Texte intégral
COUR D'APPEL DE DOUAI
Chambre des Libertés Individuelles
N° RG 23/00370 - N° Portalis DBVT-V-B7H-UZHE
N° de Minute : 23/379
Ordonnance du samedi 04 mars 2023
République Française
Au nom du Peuple Français
APPELANT
M. [Z] [O]
né le 14 Janvier 1984 au NIGERIA
de nationalité Nigériane
Actuellement retenu au centre de rétention de [Localité 2]
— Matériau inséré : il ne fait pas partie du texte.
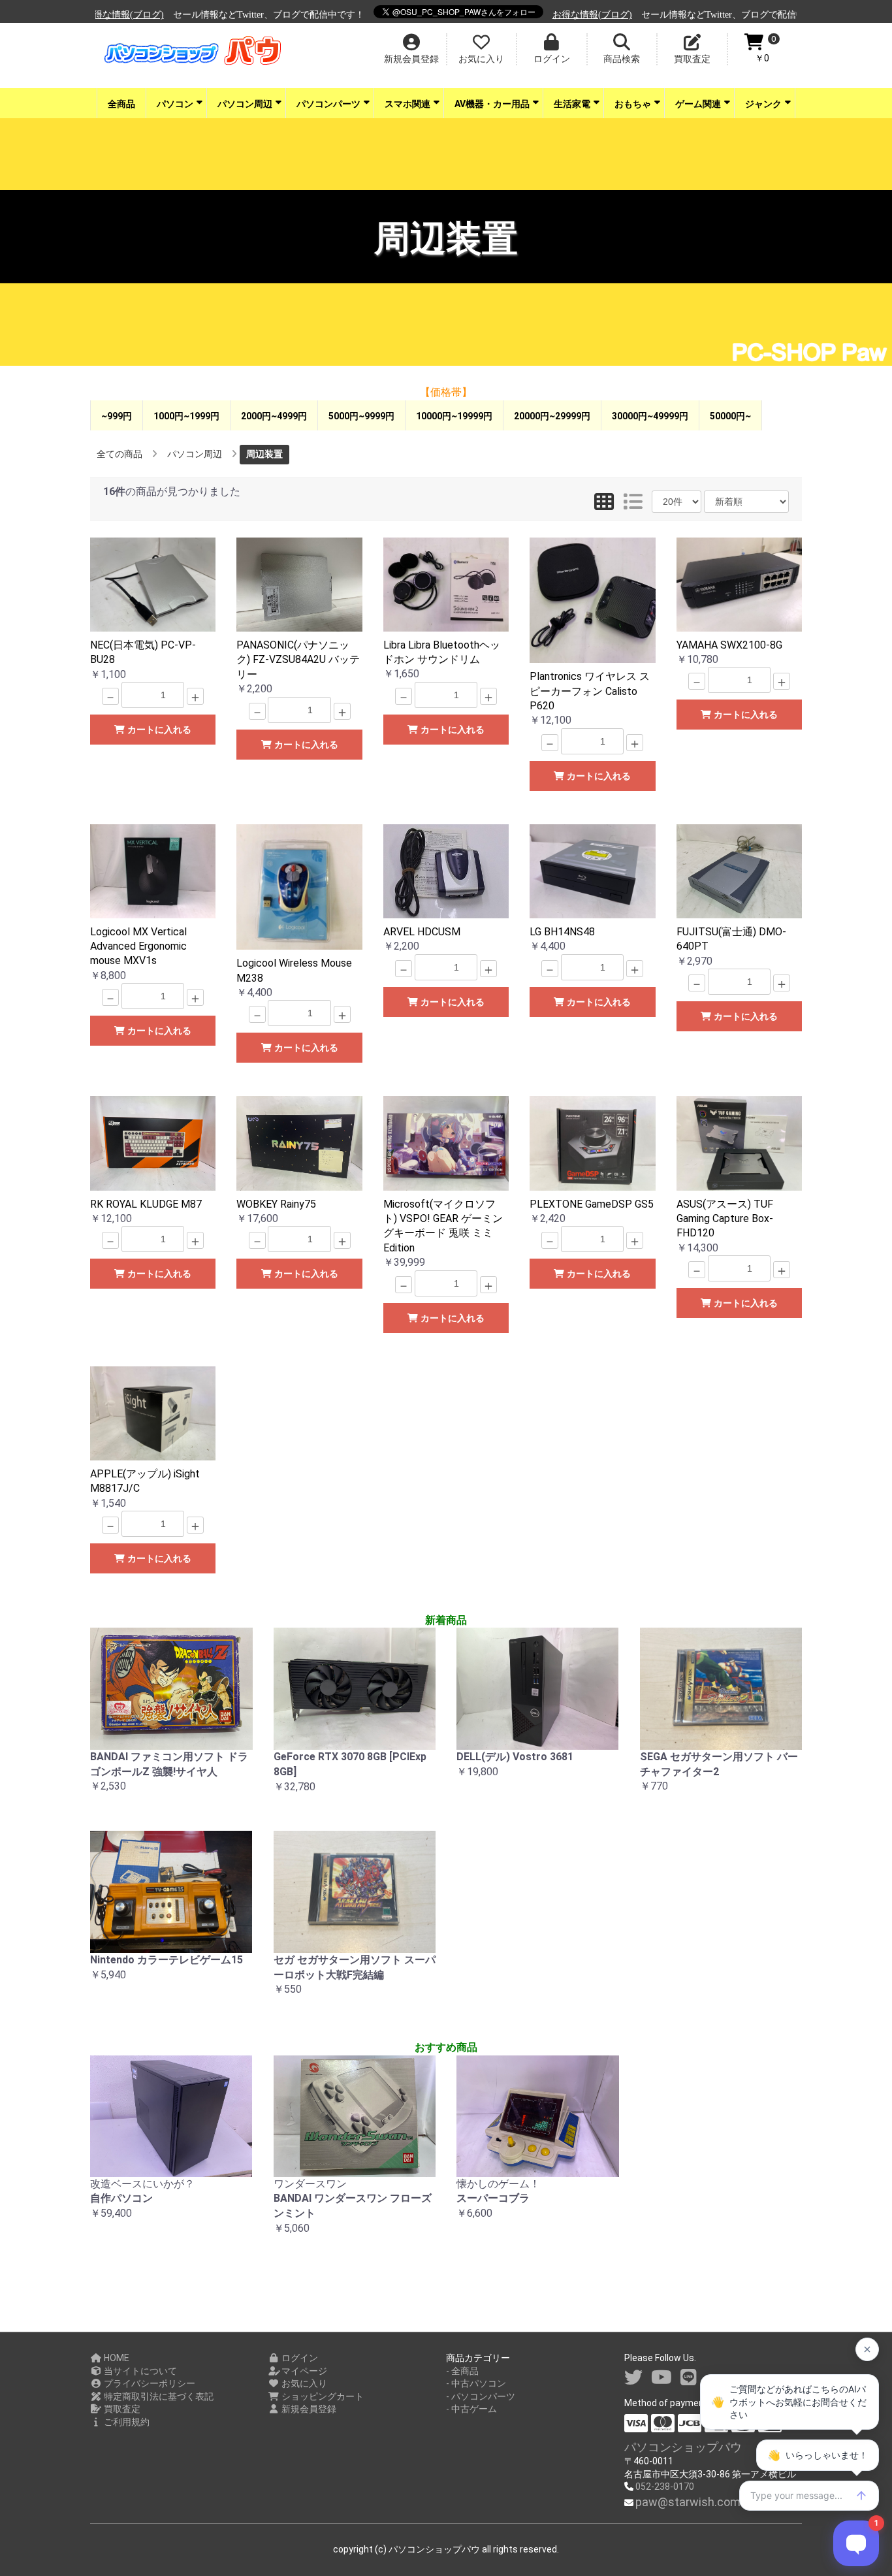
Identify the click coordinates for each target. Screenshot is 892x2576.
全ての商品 (119, 454)
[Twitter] (633, 2378)
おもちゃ (632, 104)
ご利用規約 (126, 2422)
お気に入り (303, 2383)
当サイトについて (139, 2371)
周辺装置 (264, 454)
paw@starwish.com (688, 2502)
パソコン (175, 104)
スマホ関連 (407, 104)
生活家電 (572, 104)
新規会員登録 (307, 2409)
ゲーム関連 (698, 104)
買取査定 (121, 2409)
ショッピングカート (321, 2396)
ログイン (298, 2358)
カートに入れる (158, 729)
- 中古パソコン (476, 2383)
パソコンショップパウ (683, 2447)
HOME (115, 2358)
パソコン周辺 (244, 104)
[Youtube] (661, 2378)
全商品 (121, 104)
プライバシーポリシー (148, 2383)
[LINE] (688, 2378)
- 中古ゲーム (471, 2409)
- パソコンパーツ (480, 2396)
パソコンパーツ (328, 104)
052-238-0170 (664, 2486)
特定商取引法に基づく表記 (158, 2396)
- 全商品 (462, 2371)
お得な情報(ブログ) (519, 15)
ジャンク (763, 104)
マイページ (303, 2371)
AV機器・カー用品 (492, 104)
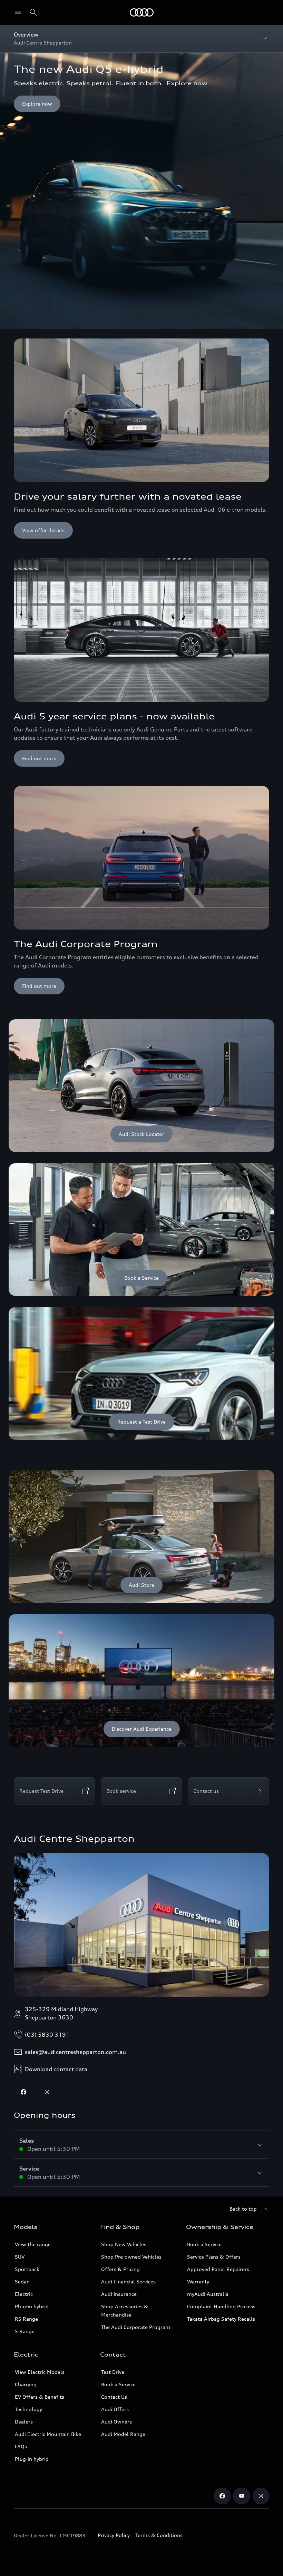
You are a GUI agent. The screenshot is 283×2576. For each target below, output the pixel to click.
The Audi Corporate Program (135, 2327)
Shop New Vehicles (123, 2244)
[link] (141, 1085)
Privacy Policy (114, 2535)
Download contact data (56, 2069)
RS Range (26, 2319)
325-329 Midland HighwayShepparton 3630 (61, 2013)
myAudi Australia (207, 2294)
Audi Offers (115, 2409)
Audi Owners (116, 2422)
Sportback (27, 2269)
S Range (25, 2331)
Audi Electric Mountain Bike (48, 2434)
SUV (20, 2257)
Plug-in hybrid (32, 2306)
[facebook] (23, 2092)
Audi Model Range (123, 2434)
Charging (26, 2384)
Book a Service (204, 2244)
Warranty (198, 2281)
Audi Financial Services (128, 2281)
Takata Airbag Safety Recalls (221, 2319)
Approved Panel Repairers (218, 2269)
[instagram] (47, 2092)
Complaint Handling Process (221, 2306)
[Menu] (142, 12)
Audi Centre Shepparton (74, 1838)
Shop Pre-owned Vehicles (131, 2257)
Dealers (24, 2422)
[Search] (33, 12)
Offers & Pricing (120, 2269)
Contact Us (114, 2397)
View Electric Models (40, 2372)
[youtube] (241, 2496)
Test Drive (112, 2372)
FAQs (21, 2446)
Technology (28, 2409)
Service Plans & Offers (214, 2257)
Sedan (22, 2281)
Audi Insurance (119, 2294)
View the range (33, 2244)
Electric (24, 2294)
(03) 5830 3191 (47, 2034)
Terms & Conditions (159, 2535)
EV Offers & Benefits (39, 2397)
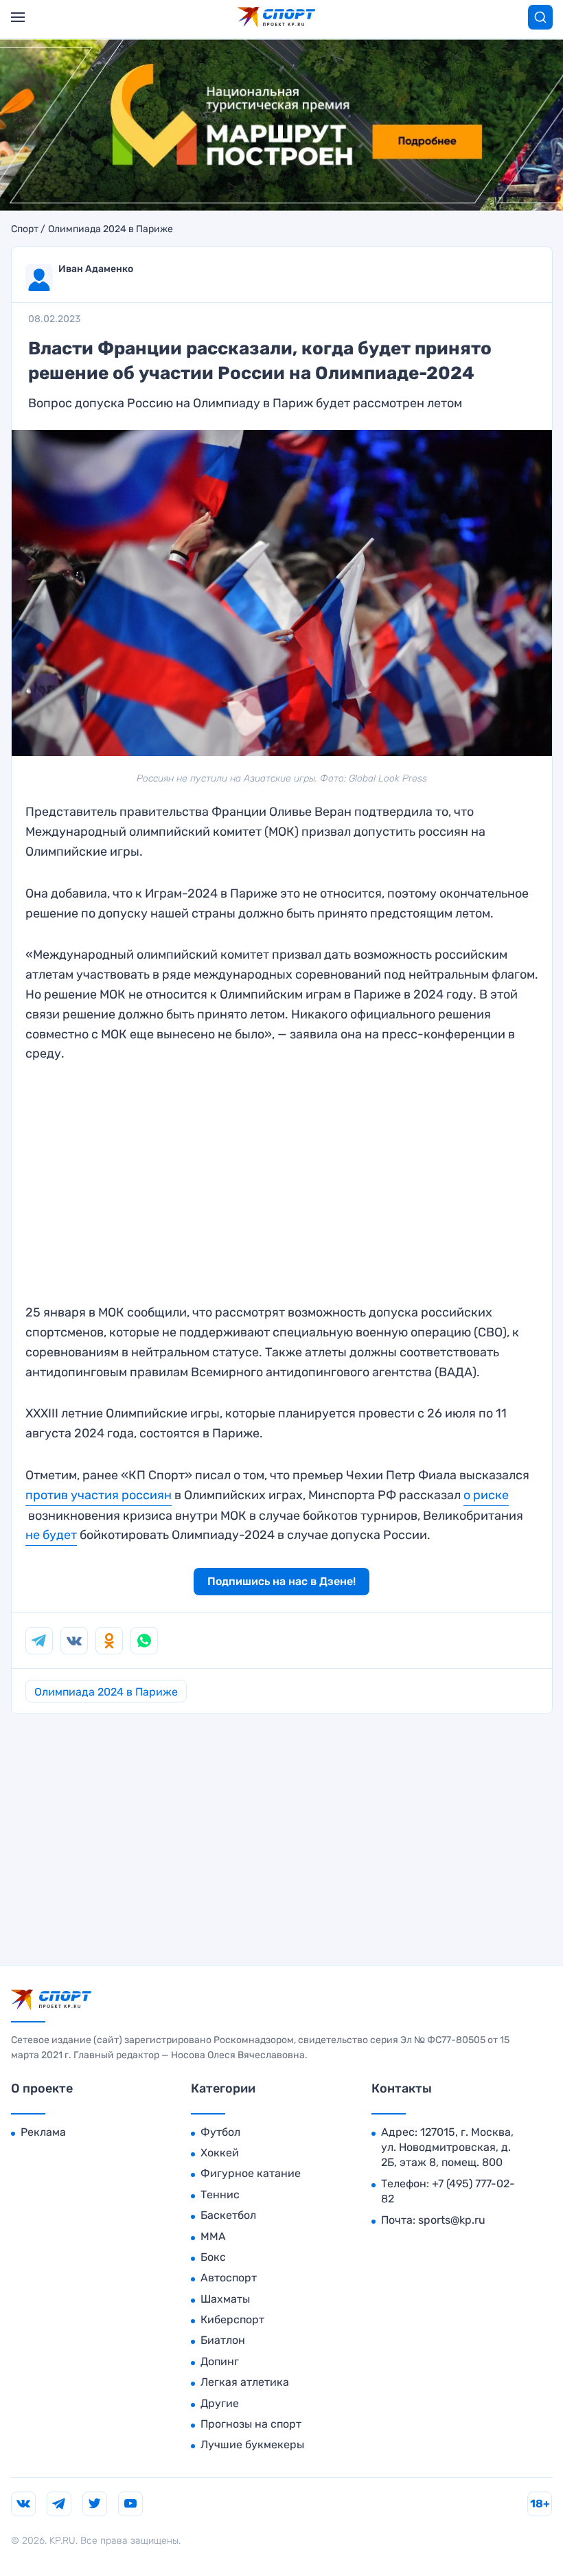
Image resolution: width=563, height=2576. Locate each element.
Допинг (219, 2361)
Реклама (43, 2132)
dûment avisé, comparant en personne par visioconférence
assisté de Me Pauline NOWACZYK, avocat au barreau de DOUAI, avocat commis d'office et de M. [D] [V] interprète assermenté en langue arabe, tout au long de la procédure devant la cour.
INTIMÉ
M. LE PREFET DU PAS DE CALAIS
dûment avisé, absent représenté par ME ISCEN ELIF avocat PARIS
PARTIE JOINTE
M. le procureur général près la cour d'appel de Douai : non comparant
MAGISTRAT(E) DELEGUE(E) : Flavien NOAILLES, conseiller à la cour d'appel de Douai désigné(e) par ordonnance pour remplacer le premier président empêché
assisté(e) de Aurélie DI DIO, Greffière
DÉBATS : à l'audience publique du samedi 04 mars 2023 à 15 h 00
Les parties comparantes ayant été avisées à l'issue des débats que l'ordonnance sera rendue par mise à disposition au greffe
ORDONNANCE : rendue à Douai par mise à disposition au greffe le samedi 04 mars 2023 à
Le premier président ou son délégué,
Vu les articles L.740-1 à L.744-17 et R.740-1 à R.744-47 du code de l'entrée et du séjour des étrangers et du droit d'asile (CESEDA) et spécialement les articles L 743-21, L 743-23, R 743-10, R 743-11, R 743-18 et R 743-19 ;
Vu l'aricle L 743-8 du CESEDA ;
Vu la demande de l'autorité administrative proposant que l'audience se déroule avec l'utilisation de moyens de télécommunication audiovisuelle ;
Vu l'accord du magistrat délégué ;
Vu l'ordonnance rendue le 03 mars 2023 par le Juge des libertés et de la détention de BOULOGNE SUR MER prolongeant la rétention administrative de M. [Z] [O] ;
Vu l'appel motivé interjeté par M. [Z] [O] par déclaration reçue au greffe de la cour d'appel de ce siège le 03 mars 2023 ;
Vu le procès-verbal des opérations techniques de ce jour ;
Vu l'audition des parties, les moyens de la déclaration d'appel et les débats de l'audience ;
FAITS et PROCÉDURE
A la suite d'une opération de contrôle des passagers d'un bus de le societe FLIXBUS en zone d'accès restreinte (zone clientèle) de la liaison fixe trans-Manche à [Localité 2], Monsieur [Z] [O] a été sollicité le 28 février 2023 à 17h10 afin de présenter ses documents d'identité après qu'il a déclaré être de nationalité nigériane. Il n'a présenté aucun document d'identité, ni justifé de son droit de circulation ou de séjour sur le territoire français.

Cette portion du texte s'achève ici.